— Слыхали много «лестного»? Не верю! Гнусная и оскорб ляющая мое достоинство ложь! Лестное говорят, лишь стоя возле гроба, а в жизни больше ругают, особенно за глаза. У нас вообще стесняются сказать живому человеку доброе слово. Классический пример — поэт Пушкин, которому, если помните, памятник на Тверском бульваре. Когда поэт был живой, мало кто его уважал, его всячески третировали и даже в долг не давали. Едва погиб на дуэли, которую задумали и осуществили царские сатрапы, как тут же стал «невольником чести» и национальным гением. Разве не так? — Бросила взгляд на стол. — Тут, вижу, вовсю гулянка? Вот это стыдно — пить, а мне не налить.
Мария Евгеньевна рассмеялась:
— Сейчас исправимся! Прошу за стол.
— За что пьем?
Азеф ответил:
— За грядущую революцию и свободу!
Селюк воскликнула:
— Дерево свободы растет только тогда, когда его поливают кровью тиранов.
— Это кто первый произнес? — спросил Аргунов.
Селюк отмахнулась:
— Кто произнес — не важно, главное — не промолчал! «Полить кровью» — хорошая мысль. — Выпила и тут же сама себе налила, и опять махнула.

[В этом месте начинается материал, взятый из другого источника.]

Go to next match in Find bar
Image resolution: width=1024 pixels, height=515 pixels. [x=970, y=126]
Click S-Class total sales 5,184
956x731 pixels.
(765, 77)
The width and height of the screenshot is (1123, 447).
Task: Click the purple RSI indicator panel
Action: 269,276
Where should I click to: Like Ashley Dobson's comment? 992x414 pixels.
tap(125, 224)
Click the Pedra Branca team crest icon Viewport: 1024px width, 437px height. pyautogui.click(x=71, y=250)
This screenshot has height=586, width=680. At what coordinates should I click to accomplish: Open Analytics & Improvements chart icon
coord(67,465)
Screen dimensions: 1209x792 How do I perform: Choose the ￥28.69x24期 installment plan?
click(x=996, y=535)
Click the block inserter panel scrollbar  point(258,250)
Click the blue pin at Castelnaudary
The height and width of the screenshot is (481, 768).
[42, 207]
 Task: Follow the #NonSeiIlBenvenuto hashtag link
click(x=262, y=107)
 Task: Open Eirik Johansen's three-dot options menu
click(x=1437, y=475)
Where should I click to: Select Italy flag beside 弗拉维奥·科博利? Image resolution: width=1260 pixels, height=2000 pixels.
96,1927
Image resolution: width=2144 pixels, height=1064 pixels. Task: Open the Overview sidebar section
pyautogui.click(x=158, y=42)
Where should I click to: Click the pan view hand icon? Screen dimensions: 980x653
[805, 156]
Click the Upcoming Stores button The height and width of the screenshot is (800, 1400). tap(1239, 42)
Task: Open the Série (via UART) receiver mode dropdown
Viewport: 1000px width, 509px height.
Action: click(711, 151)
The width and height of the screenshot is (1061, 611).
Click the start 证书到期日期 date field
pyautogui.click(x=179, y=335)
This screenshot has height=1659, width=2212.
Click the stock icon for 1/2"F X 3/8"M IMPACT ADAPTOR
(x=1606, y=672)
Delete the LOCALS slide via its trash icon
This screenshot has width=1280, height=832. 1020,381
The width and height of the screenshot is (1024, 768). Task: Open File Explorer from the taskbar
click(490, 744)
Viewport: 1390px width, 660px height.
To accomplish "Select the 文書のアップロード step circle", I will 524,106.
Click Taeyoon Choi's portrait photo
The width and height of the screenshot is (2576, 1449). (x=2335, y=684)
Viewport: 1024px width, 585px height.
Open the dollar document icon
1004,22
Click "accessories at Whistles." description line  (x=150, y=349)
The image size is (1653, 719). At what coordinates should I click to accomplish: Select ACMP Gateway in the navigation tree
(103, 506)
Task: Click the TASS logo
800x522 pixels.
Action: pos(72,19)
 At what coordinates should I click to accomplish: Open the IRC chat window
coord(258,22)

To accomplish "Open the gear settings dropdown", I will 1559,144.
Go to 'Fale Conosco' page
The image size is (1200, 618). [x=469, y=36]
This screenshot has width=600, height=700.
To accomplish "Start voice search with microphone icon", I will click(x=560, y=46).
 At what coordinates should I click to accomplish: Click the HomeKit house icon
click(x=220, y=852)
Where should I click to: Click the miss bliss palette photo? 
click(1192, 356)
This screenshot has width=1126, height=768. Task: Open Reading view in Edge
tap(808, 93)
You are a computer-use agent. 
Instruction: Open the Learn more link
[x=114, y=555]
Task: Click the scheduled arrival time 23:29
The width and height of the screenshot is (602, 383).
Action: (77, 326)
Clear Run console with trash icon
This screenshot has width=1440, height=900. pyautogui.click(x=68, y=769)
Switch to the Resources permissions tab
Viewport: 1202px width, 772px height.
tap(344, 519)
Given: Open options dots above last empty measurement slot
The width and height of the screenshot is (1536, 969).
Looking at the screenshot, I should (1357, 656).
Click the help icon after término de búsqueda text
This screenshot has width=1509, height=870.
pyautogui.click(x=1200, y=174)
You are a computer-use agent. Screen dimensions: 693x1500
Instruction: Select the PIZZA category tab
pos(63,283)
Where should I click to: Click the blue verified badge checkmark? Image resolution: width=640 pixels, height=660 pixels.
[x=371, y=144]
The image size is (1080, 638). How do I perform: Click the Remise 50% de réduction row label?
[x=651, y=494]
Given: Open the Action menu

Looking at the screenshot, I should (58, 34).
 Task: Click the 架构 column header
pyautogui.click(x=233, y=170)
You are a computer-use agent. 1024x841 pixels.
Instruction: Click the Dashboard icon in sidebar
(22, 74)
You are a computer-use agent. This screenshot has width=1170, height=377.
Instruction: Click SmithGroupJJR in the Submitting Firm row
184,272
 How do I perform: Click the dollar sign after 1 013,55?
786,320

Азеф подумал: «Почему революционеры в своей массе — аморальные люди, циники, у которых нет ничего святого? Как много пьет Селюк, аж щеки покраснели!»
Поклеп на поэта
Селюк и впрямь заметно порозовела, она взвизгнула, затрясла давно немытой головой:
— Революция нужна уже только потому, что необходимо раскрепостить женщину. Если мужчина узурпирует женщину, то он… В общем, о таком узурпаторе метко сказал Пушкин: «Ты ужас неба, срам природы, упрек ты Богу на земле».
Азеф рассмеялся:
— Это совсем по другому поводу сказано. А Пушкин был не только большим поэтом, но и еще большим поклонником женской красоты. Ни одну хорошую мордашку старался мимо не пропускать…
Селюк строго посмотрела на Азефа и сурово свела узенькие, выщипанные брови:
— Про Пушкина — поклеп, это все евреи придумали. Он был высокой нравственности человек и не изменял своей супруге. Скажите, Иван Николаевич, чем женщина хуже мужчины?
У Азефа было прекрасное настроение, и он решил повеселиться. Растянул рот в улыбке.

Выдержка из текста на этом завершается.